Additionally, this study evaluated the performance of trained machine learning diagnostic models on the protein profiles of sEV and cEV datasets. The Gradient Boosting Classifier performed well on the sEV dataset (selected features, 155; accuracy on the test dataset, 100%; accuracy on the validation dataset, 90.4%), and the Random Forest Classifier performed best on the cEV dataset (selected features, 19; accuracy on the test dataset, 100%; accuracy on the validation dataset, 80.3%). Because the test dataset contained approximately half of the control samples, we estimate that these trained models can discriminate between control and SALS patient samples with high accuracy. Furthermore, SALS data measured in different batches could also be discriminated with high accuracy, suggesting the versatility of these trained models. Interestingly, classification by the machine learning model was more accurate for sEVs than for cEVs, suggesting that blood, which can be collected less invasively, can be used with sufficient accuracy to diagnose SALS. However, several factors need to be considered in this study. First, the sample size is small, which may affect the robustness of the results. Second, batch-to-batch differences may affect the accuracy of the results. Third, since this study was based on a clinical trial consisting of 60 weeks, it was not possible to include longer-term prognosis in the analysis. Finally, the selected features do not always guarantee biological interpretability. Therefore, further validation by larger and longer-term studies is essential to develop diagnostics based on protein composition in EVs and their clinical application.

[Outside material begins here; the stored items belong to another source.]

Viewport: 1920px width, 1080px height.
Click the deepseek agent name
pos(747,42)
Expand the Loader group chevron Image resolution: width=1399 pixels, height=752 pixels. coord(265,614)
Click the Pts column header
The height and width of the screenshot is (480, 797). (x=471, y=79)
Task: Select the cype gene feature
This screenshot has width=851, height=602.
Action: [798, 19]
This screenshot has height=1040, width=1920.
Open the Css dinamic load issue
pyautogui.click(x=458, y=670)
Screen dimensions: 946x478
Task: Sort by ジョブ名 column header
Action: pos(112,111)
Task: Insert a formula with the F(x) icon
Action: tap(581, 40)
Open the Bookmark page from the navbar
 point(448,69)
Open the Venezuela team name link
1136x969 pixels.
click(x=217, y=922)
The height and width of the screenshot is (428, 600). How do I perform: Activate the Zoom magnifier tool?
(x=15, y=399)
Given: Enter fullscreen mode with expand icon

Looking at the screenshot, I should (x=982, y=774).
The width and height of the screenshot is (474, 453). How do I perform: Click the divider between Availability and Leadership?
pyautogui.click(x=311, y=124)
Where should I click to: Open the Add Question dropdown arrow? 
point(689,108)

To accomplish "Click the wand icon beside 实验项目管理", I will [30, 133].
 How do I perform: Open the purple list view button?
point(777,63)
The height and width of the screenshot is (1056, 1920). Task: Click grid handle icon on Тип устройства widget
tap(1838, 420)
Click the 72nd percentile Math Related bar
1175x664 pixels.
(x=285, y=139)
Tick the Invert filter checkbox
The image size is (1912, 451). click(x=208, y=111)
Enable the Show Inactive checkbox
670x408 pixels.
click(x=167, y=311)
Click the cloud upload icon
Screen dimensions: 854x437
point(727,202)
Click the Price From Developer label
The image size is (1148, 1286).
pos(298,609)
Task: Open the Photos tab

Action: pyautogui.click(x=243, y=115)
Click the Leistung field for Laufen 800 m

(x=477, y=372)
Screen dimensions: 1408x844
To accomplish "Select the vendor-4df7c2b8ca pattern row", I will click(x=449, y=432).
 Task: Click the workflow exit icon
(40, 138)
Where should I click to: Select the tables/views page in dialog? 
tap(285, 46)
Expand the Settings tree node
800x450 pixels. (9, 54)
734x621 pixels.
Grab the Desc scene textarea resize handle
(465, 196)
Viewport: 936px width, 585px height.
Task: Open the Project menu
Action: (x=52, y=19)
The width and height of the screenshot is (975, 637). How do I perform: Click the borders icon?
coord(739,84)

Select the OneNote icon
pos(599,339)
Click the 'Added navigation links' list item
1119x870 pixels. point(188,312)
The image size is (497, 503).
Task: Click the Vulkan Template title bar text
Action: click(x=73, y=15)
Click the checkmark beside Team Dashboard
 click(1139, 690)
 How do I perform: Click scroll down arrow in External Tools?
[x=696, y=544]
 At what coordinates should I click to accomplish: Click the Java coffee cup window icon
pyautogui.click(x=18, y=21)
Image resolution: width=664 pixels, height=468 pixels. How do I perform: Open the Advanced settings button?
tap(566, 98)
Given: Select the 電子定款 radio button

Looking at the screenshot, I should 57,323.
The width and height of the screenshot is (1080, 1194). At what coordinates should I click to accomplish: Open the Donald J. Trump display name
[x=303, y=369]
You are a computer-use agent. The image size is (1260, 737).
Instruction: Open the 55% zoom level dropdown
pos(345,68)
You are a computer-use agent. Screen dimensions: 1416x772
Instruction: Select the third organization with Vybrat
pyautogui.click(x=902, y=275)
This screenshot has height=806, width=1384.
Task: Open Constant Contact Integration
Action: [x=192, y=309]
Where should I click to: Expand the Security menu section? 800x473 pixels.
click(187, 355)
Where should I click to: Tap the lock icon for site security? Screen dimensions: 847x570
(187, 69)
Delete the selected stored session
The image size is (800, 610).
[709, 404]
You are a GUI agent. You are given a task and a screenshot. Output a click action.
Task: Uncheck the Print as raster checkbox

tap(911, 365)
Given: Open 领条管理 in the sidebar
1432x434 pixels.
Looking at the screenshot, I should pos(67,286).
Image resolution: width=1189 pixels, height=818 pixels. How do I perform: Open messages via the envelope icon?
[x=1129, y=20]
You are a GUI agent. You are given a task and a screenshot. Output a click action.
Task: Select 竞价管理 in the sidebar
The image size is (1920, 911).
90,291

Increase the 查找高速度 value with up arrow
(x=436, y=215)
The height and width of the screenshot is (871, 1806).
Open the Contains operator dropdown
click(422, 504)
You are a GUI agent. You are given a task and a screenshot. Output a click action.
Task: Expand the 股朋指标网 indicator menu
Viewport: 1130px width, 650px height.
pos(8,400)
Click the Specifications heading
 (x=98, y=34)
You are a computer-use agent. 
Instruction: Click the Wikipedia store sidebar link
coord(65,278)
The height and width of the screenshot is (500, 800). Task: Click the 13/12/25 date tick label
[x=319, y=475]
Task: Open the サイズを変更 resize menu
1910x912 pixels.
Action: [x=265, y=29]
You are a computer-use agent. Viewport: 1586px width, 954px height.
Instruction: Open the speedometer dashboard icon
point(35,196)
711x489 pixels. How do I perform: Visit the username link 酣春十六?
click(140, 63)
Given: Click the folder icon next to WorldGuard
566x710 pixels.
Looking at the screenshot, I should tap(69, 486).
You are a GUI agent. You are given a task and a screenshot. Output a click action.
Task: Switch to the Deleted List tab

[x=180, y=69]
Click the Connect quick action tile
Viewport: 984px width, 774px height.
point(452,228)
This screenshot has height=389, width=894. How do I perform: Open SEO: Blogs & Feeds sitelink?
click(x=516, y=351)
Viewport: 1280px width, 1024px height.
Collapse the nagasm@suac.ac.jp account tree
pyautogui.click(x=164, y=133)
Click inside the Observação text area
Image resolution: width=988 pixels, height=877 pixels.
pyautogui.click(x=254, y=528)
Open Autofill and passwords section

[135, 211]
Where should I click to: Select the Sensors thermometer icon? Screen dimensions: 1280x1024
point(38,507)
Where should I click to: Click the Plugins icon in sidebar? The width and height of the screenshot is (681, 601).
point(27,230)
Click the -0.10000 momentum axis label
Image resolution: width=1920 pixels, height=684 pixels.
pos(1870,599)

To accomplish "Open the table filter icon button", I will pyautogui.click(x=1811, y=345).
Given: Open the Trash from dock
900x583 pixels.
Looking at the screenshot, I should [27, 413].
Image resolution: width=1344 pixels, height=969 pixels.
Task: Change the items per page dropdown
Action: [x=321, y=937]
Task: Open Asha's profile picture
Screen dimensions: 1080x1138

Most previous ALS studies related to proteins in fluid-derived EVs have focused on TDP-43 in EVs. Detection of TDP-43 in EVs is important for the diagnosis and understanding of the pathophysiology of ALS because EVs act as “garbage cans” that release intracellularly accumulated abnormal proteins. However, by identifying a comprehensive protein composition in EVs, this study revealed that various functional proteins are altered in SALS, strongly suggesting that these proteins may contribute to disease pathogenesis. Furthermore, the protein composition changed significantly with disease progression over time, which was suppressed by ROPI administration.

Conclusions

In conclusion, our comprehensive EV protein composition analysis revealed various functional protein alterations in SALS, potentially contributing to its pathogenesis. Furthermore, this composition changed significantly over time, which could be mitigated by ROPI administration. Our approach may prove invaluable for understanding ALS pathogenesis and drug mechanisms and awaits validation in future large-scale studies.